Não há, em O capital, definição classificatória e normativa das classes, mas um antagonismo dinâmico que ganha forma, em primeiro lugar, no nível do processo de produção, em seguida, no do processo de circulação e, finalmente, no da reprodução geral. As classes não são definidas somente pela relação de produção na empresa. Elas são determinadas ao longo de um processo em que se combinam as relações de propriedade, a luta pelo salário, a divisão do trabalho, as relações com os aparelhos de Estado e com o mercado mundial, as representações simbólicas e os discursos ideológicos. Portanto, o proletariado não pode ser definido de modo restritivo, em função do caráter produtivo ou não do trabalho, que entra somente no livro II de O capital, sobre o processo de circulação.
No século XIX, falava-se em classes trabalhadoras, no plural. O termo alemão Arbeiterklasse ou a expressão inglesa working class continuam extremamente genéricos. ‘Classe ouvrière’, dominante no vocabulário francês, tem uma conotação propícia a equívocos. Ela designa principalmente o proletário industrial, com exceção do assalariado de serviços e de comércio, que se submete a condições de exploração análogas do ponto de vista de sua relação com a propriedade dos meios de produção, de seu lugar na divisão do trabalho ou da forma salarial de sua renda.
Marx fala de proletários. Apesar de seu aparente desuso, o termo é ao mesmo tempo mais rigoroso e mais abrangente do que classe operária. Nas sociedades desenvolvidas, o proletariado da indústria e dos serviços representa de dois terços a quatro quintos da população ativa. A questão interessante não é a de seu anunciado desaparecimento, mas a de suas metamorfoses sociais e de suas representações políticas. Embora seu componente industrial propriamente dito tenha tido uma baixa efetiva nos últimos vinte anos, ainda estamos longe de sua extinção. Como ressaltam Stéphane Beaud e Michel Pialoux em sua pesquisa sobre Montbéliard, a ‘condição operária’ não desapareceu, ‘tornou-se invisível’. As ciências sociais universitárias têm certa responsabilidade nessa ocultação.

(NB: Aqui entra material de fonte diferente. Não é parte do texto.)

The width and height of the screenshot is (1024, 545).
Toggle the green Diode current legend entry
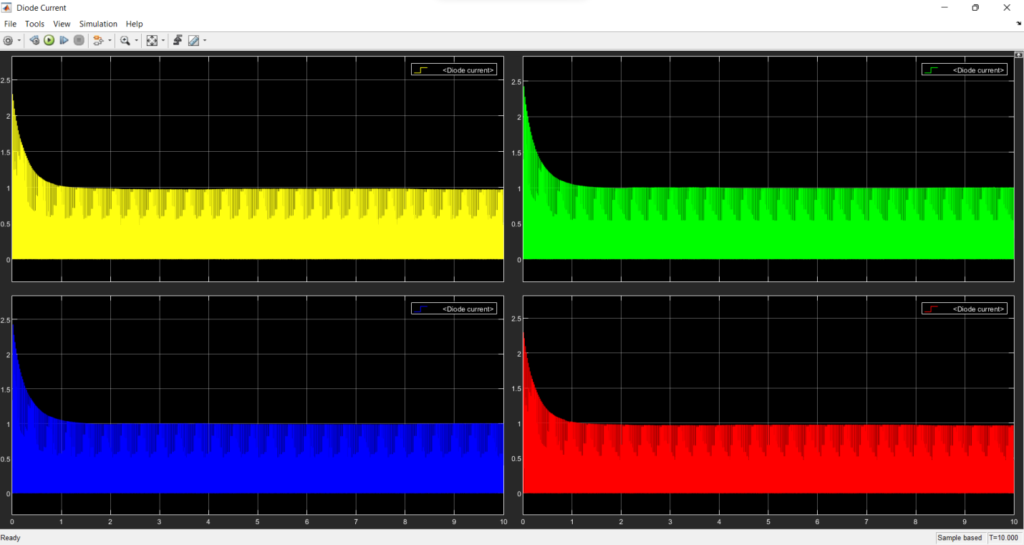(x=964, y=70)
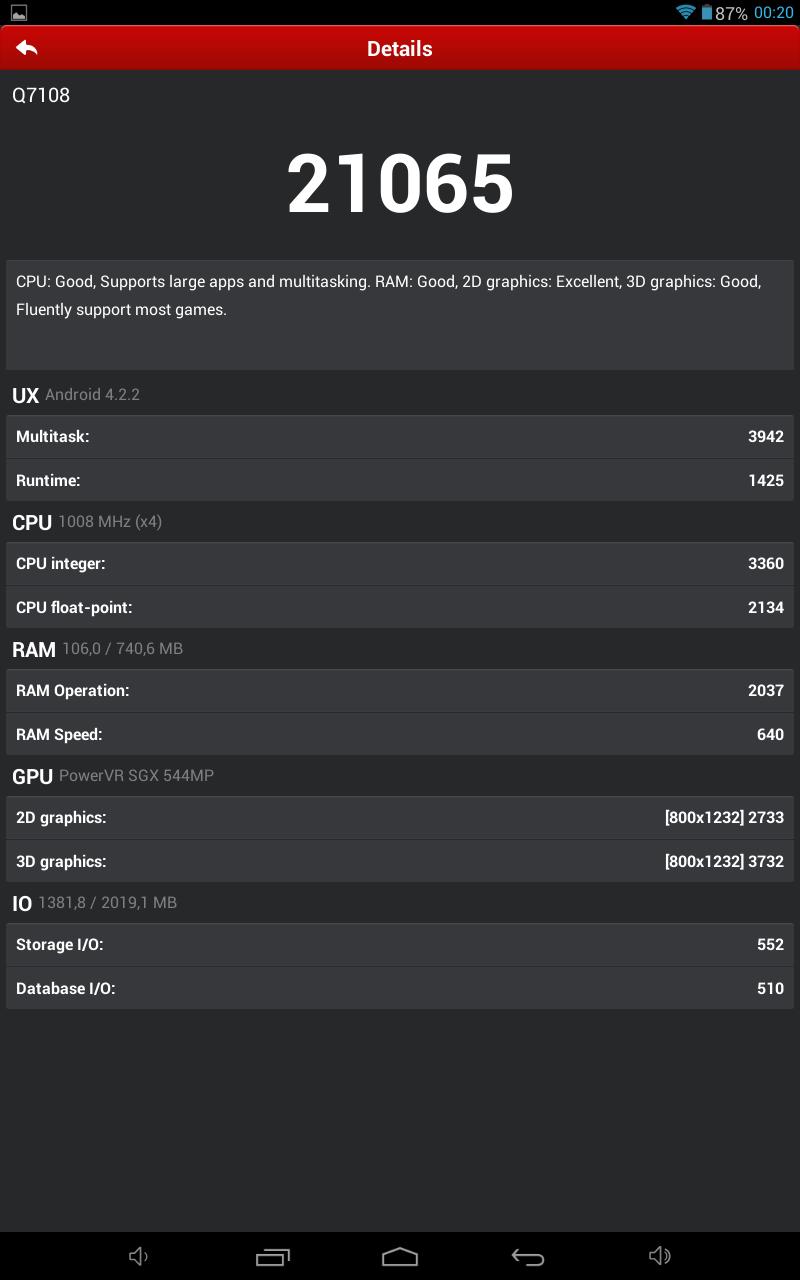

Internacionalmente, a tendência forte é à ‘proletarização do mundo’. Em 1900, a estimativa era de mais ou menos 50 milhões de trabalhadores assalariados em uma população global de 1 bilhão de habitantes. Calcula-se, hoje, por volta de 2 bilhões em uma população de 6 bilhões.
A questão é teórica, histórica e cultural, assim como sociológica. O historiador inglês E. P. Thompson dizia graciosamente que ‘não se pode falar de amor sem amantes’, nem de classes sem atores. Sua insistência na ‘formação’ das classes salienta que se trata ‘de um processo ativo’: elas não surgem em um determinado momento, ‘como o sol’, mas são ‘partes interessadas em sua própria formação’. Não se trata de uma estrutura imóvel nem de uma categoria definitiva, mas de um fenômeno histórico que não se pode cristalizar em um momento particular de seu desenvolvimento. Assim, pode-se falar de classe ‘quando após experiências comuns, que pertencem à sua herança compartilhada, os homens percebem e articulam seu interesse comum em oposição a outros homens cujos interesses colidem com os seus’. As classes se auto-produzem, segundo um processo de cristalização de interesses coletivos, de uma consciência desses interesses e de uma linguagem para expressá-los. Elas se situam no ponto de encontro entre um conceito teórico e uma declaração que nasce da luta. O sentimento de pertencer a uma classe resulta do trabalho político e simbólico, assim como de uma determinação sociológica.
Fonte:
BENSAÏD, Daniel. Os irredutíveis. Teoremas da resistência para o tempo presente. São Paulo: Boitempo, 2008. p. 35-7.